Lisette de Jong-Stabel (2013)

Lisette de Jong

Lisette de Jong-Stabel, Waterschap Brabantse Delta:

VVD’er met een groen-blauw

Lisette de Jong-Stabel zit in het ab van Waterschap Brabantse Delta namens Water Natuurlijk. Van huis uit VVD’er heeft ze een groot oog voor flora en fauna. “Het agrarisch belang staat bij ons niet automatisch bovenaan.”

DOOR WILLEM PEKELDER

Ze is een echte Brabantse. Geboren in Goirle, opgegroeid in Alphen, in de buurt van Tilburg. Haar vader werkte op de schoenenfabriek, haar moeder kwam uit een middenstandsgezin. Als meisje wilde Lisette de Jong-Stabel  (61) de exacte kant op. Ze werd klinisch chemisch analiste, een baan die ze tot de dag van vandaag uitvoert.  Haar analytische manier van denken kwam De Jong in haar latere carrière als plaatselijk politicus en waterschapsbestuurder goed van pas. “Ik kan dingen op een rijtje zetten en verbanden leggen. Dat is, denk ik, mijn sterke kant.”
___
• De opdrachten
[A] Welk werk doet Lisette de Jong-Stabel volgens het portret nog altijd?
[B] Leg in één tot drie zinnen uit waarom haar analytische manier van denken De Jong later goed van pas kwam, zoals het portret dat zegt.
[C] Ga verder met het portret van Lisette de Jong-Stabel, vanaf de laatste zin.
___
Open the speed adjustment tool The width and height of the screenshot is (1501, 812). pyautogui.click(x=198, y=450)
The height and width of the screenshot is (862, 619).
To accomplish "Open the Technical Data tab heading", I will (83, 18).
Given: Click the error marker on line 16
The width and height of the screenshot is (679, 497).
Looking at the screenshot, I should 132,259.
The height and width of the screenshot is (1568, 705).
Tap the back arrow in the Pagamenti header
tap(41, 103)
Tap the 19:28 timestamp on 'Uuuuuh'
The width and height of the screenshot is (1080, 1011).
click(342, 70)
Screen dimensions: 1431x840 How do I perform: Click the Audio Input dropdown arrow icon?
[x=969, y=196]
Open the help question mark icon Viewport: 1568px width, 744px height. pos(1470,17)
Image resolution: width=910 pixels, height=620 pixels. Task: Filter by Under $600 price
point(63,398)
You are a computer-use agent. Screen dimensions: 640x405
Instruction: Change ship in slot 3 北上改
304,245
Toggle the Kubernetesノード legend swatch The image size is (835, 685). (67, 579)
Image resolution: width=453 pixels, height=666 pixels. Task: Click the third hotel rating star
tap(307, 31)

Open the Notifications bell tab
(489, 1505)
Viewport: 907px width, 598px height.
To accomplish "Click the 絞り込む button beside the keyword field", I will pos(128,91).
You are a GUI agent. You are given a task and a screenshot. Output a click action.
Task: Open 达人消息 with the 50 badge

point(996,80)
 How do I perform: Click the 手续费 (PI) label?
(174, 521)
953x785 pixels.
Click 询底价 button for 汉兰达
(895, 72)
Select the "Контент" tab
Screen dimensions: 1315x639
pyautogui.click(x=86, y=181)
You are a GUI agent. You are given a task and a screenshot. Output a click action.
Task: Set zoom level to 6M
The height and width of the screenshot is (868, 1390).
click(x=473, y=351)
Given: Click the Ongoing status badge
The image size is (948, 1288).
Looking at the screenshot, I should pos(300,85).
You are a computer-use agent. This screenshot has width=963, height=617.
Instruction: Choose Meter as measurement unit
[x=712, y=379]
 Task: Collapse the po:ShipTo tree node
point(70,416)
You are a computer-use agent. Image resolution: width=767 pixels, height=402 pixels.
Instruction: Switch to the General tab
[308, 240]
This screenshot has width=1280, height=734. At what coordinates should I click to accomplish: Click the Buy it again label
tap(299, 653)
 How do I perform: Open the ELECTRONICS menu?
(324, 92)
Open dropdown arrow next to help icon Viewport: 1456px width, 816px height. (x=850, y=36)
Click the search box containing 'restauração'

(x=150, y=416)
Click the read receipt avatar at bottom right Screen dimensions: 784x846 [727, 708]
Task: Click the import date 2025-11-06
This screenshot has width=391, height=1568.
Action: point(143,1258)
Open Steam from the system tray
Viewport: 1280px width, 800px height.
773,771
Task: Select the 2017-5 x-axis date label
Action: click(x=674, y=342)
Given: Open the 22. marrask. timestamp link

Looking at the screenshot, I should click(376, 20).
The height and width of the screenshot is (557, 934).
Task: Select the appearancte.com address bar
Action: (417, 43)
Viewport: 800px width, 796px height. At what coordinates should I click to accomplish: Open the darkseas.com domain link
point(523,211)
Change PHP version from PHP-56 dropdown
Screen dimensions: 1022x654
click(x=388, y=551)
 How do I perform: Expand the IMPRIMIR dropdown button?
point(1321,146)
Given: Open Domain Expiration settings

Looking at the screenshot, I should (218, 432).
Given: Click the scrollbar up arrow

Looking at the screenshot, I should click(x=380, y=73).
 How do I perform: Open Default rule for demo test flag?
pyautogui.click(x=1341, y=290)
___
• Antwoorden
[A] Ze werkt als klinisch chemisch analiste.

[B] Ze kan dingen op een rijtje zetten en verbanden leggen, en dat ziet ze zelf als haar sterke kant. Daar had ze veel aan als plaatselijk politicus en als waterschapsbestuurder.

[C]
Wat heeft u van huis uit meegekregen en wat heeft u als ballast afgeworpen?

“Mijn vader was politiek zeer geïnteresseerd. De KVP was zijn partij, hoewel hij diep in zijn hart liever PvdA zou stemmen, maar dat mochten katholieken toen nog niet. Die belangstelling voor politiek heb ik ook, hoewel mijn partij een andere is: de VVD. Verder: liefde voor de natuur. Ook dat heb ik met de paplepel ingegoten gekregen. Wat ik niet heb, is opkijken tegen andere mensen. Mijn vader dacht echt in een strikte hiërarchie. Bovenaan de notabelen, dan de middenstanders en onderaan de arbeiders, zoals hij. Mijn kijk op het leven is: in jezelf geloven, eerlijk en sociaal zijn, en hard werken. Dan doet het er niet toe of je een titel hebt.”

U ging naar de MULO, was dat een bewuste keuze?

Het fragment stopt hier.